The new president’s second term is poised to significantly influence global economic policy, primarily through trade tariffs, tax cuts, and a stronger dollar. These changes are likely to affect inflation rates and interest rates worldwide. While the Federal Reserve may hold or tighten interest rates, the European Central Bank (ECB) is expected to lower rates further as eurozone growth stagnates.
With the swearing-in of Donald Trump as the 47th president of the United States, a new era in economic policy is beginning. His administration’s agenda emphasizes substantial trade tariffs, reduced corporate tax rates, strict immigration controls, and increased demands on NATO allies. These elements could lead to considerable repercussions for growth, inflation, and interest rates, not just within the United States but across the globe.
Impact of ECB Rate Cuts Amid US Policies
The policies set forth by the new administration are anticipated to steer the European Central Bank’s monetary strategies in the forthcoming months, potentially fast-tracking rate cuts and influencing currency exchange rates. Economists forecast a growing divergence between US and eurozone monetary policies. While the Fed is likely to maintain or even increase interest rates to address inflationary pressures, the ECB may continue its trend of rate reductions.
According to Hélène Baudchon, a senior economist at BNP Paribas, the inflationary impact of “Trumponomics”—a combination of trade protectionism and expansive fiscal policies—could prompt the Fed to keep interest rates steady or raise them to combat ongoing inflation concerns. In contrast, she suggests that eurozone growth will remain subdued, allowing the ECB to pursue further rate cuts and work towards achieving the 2% inflation target.
Bank of America economist Ruben Segura-Cayuela warns that the introduction of a 10% tariff on imports from the European Union could negatively affect eurozone economic activity, potentially reducing GDP by 0.4 to 0.5 percentage points. If uncertainties surrounding tariffs escalate, the ECB might need to implement more aggressive rate cuts.

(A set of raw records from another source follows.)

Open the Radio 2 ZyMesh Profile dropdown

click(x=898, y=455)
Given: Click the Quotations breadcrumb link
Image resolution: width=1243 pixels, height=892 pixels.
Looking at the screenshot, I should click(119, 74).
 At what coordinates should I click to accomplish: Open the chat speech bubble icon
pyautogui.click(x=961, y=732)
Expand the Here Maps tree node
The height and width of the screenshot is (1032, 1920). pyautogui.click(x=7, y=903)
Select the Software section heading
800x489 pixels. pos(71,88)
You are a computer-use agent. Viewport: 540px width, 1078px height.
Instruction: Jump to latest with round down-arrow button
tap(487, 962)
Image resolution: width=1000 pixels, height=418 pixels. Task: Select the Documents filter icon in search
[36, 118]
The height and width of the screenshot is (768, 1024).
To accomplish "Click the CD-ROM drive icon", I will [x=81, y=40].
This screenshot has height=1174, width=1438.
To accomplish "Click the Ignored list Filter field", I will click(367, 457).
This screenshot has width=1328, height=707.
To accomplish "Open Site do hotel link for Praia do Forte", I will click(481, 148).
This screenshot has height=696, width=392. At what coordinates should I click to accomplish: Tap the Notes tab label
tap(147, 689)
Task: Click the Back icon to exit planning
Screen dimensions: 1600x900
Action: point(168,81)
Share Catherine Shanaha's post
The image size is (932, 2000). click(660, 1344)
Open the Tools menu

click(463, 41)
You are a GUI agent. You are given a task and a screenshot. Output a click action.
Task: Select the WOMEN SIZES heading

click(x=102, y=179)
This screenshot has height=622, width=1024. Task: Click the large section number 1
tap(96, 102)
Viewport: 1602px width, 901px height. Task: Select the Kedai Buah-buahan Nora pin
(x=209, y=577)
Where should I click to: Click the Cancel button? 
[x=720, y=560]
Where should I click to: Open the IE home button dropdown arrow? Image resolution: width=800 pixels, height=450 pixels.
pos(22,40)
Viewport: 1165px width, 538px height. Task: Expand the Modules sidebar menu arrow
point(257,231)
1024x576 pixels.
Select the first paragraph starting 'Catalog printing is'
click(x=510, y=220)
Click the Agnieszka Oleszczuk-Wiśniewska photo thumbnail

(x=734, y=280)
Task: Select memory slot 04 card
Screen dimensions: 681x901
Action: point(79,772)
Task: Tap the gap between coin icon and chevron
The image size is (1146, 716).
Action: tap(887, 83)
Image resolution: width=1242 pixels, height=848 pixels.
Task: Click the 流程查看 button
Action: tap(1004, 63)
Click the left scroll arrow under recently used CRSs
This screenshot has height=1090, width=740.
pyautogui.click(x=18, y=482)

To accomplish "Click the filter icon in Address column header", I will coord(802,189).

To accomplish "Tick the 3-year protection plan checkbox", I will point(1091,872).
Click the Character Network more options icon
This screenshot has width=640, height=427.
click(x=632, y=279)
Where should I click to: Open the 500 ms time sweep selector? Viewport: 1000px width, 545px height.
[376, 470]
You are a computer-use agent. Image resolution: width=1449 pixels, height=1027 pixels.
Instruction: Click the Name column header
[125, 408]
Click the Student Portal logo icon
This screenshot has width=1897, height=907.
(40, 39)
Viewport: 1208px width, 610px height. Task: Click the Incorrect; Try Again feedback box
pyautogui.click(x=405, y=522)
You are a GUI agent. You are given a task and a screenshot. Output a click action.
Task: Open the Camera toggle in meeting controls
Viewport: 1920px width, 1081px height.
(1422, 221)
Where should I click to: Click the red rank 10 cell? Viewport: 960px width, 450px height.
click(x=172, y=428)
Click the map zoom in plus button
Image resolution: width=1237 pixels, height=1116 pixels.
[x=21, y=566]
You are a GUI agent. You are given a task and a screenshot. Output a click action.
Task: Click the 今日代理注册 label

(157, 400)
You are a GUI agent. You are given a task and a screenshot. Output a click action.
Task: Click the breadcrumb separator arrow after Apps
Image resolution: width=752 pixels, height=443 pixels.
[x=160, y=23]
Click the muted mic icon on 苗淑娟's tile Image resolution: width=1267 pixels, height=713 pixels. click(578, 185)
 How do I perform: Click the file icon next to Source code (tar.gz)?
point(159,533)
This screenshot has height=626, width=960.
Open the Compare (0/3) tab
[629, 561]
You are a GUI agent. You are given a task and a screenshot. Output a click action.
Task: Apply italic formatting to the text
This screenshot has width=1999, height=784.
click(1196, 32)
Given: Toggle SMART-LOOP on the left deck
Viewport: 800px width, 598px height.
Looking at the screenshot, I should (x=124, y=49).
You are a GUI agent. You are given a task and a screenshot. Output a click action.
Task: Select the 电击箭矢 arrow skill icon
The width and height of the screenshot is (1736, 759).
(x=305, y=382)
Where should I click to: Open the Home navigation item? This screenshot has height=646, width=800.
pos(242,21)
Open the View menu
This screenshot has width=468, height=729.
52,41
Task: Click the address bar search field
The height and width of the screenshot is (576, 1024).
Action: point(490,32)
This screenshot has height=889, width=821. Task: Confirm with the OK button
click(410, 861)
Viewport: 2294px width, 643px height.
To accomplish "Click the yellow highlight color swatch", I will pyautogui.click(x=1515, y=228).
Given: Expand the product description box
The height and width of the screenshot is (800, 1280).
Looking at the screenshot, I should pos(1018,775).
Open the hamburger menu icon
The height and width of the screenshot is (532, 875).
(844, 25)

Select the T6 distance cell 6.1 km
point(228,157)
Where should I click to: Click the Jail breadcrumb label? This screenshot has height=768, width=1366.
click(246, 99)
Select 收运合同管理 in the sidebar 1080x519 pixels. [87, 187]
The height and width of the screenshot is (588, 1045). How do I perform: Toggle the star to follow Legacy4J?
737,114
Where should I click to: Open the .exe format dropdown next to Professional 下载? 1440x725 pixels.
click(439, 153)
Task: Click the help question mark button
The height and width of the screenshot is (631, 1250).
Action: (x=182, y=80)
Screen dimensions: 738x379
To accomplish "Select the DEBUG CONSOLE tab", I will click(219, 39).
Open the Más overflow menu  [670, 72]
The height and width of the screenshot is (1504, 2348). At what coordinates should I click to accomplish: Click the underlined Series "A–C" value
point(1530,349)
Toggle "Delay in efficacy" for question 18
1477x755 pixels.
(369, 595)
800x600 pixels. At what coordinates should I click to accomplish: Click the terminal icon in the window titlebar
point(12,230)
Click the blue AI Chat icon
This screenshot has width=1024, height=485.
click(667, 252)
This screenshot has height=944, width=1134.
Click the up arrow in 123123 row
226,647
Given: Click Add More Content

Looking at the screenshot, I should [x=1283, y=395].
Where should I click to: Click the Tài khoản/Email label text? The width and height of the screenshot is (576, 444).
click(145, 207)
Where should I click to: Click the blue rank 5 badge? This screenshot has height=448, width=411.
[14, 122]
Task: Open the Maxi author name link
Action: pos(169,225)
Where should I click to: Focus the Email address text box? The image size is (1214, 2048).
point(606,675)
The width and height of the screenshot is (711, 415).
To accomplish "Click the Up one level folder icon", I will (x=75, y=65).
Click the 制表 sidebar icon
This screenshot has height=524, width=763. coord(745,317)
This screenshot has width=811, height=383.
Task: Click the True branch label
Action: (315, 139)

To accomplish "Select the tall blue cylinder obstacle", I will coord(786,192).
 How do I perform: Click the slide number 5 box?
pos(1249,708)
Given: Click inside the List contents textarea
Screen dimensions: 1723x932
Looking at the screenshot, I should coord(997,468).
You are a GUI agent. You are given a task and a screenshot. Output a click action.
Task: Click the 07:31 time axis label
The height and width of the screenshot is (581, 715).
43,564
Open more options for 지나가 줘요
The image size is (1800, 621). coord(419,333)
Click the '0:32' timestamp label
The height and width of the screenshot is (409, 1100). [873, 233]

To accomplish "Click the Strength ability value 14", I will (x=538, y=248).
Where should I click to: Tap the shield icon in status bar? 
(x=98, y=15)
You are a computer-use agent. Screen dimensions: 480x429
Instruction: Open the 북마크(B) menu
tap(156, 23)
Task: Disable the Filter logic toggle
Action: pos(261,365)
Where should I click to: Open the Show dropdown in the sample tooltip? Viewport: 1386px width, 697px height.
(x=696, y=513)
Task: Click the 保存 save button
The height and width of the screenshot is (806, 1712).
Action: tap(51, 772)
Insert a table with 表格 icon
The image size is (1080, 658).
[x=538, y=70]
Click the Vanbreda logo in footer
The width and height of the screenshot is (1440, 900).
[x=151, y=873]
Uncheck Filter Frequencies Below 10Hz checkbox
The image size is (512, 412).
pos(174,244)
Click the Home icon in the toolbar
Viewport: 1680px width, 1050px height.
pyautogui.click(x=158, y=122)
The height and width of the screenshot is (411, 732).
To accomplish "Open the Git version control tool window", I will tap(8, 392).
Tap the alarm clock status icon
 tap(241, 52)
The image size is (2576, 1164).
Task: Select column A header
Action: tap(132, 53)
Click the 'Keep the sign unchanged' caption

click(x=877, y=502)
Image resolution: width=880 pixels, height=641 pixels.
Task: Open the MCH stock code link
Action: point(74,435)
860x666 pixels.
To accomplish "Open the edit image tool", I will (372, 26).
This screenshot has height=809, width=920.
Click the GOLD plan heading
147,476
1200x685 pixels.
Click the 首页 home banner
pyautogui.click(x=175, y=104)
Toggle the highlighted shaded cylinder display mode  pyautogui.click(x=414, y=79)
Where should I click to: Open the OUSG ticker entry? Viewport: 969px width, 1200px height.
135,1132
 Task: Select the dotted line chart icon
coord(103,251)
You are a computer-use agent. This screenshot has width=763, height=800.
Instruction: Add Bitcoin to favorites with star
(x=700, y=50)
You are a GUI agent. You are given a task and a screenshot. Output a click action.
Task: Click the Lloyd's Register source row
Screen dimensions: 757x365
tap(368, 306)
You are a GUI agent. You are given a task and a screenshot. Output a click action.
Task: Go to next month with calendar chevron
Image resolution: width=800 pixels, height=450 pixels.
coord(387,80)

Tariffs’ Influence on Eurozone Inflation and Currency
The path of ECB interest rates is closely tied to the implementation and effects of Trump’s trade policies and their repercussions on the European economy. CaixaBank notes that the ECB adopts a “data-dependent” strategy, suggesting that its decisions will be significantly influenced by the anticipated outcomes of US economic policies.
Proposed tariffs by Trump, ranging from 10% to as high as 60% on certain imports, are expected to exert inflationary pressure in the US. “Widespread tariffs will tighten inflationary pressures on the United States,” explains Rogier Quaedvlieg, an economist at ABN Amro, pointing out the contradiction with Trump’s pledge to lower inflation.
Dominic Wilson, a Goldman Sachs economist, highlights additional risks for the eurozone, asserting that it is “particularly susceptible” to the instability brought on by new trade barriers. He notes the difficulty in forecasting a coordinated fiscal response given the ongoing political uncertainties in Germany and France, suggesting that a continued easing posture from the ECB is the most likely outcome.
Another probable outcome of Trump’s policies is a stronger US dollar, which could diminish the value of the euro. Goldman Sachs’ foreign exchange analyst Kamakshya Trivedi forecasts a 5% rally in the dollar over the next year due to new tariffs and sustained US economic performance, projecting EUR/USD rates to fall below parity.
The degree of impact from tariffs on the eurozone economy will heavily depend on the ECB’s reaction. The Brussels-based think tank Bruegel warns that the tariffs could act as a “negative supply shock” for the EU. Nonetheless, they also note that factors such as US fiscal stimulus, rising inflation, and a robust dollar might enhance demand for European exports, serving to partially mitigate the negative effects. “The overall macroeconomic impact on the EU will largely hinge on the European Central Bank’s response,” the analysts conclude.
Potential Challenges Ahead for US Economic Growth
Despite Trump’s push for tax cuts and protective trade measures, some economists caution that his economic agenda may create obstacles for US growth. Quaedvlieg at ABN Amro warns that the timing of tariffs could prove detrimental for the economy. “The impact of tariffs may coincide with a precarious moment for the economy, as inflation remains above target and signs of disinflation have stalled,” he explains.
This scenario could compel the Fed to maintain elevated interest rates for an extended period, hindering Trump’s ambitions for robust economic growth. Additionally, he warns that these tariffs could distort global trade and jeopardize recovery efforts in both the eurozone and China.
BNP Paribas economist Baudchon believes the year 2025 may see a narrowing of the growth gap between the US and eurozone as both regions confront trade-related challenges. However, she continues to maintain that inflation rates will likely follow divergent trajectories, resulting in a decoupling of monetary policies.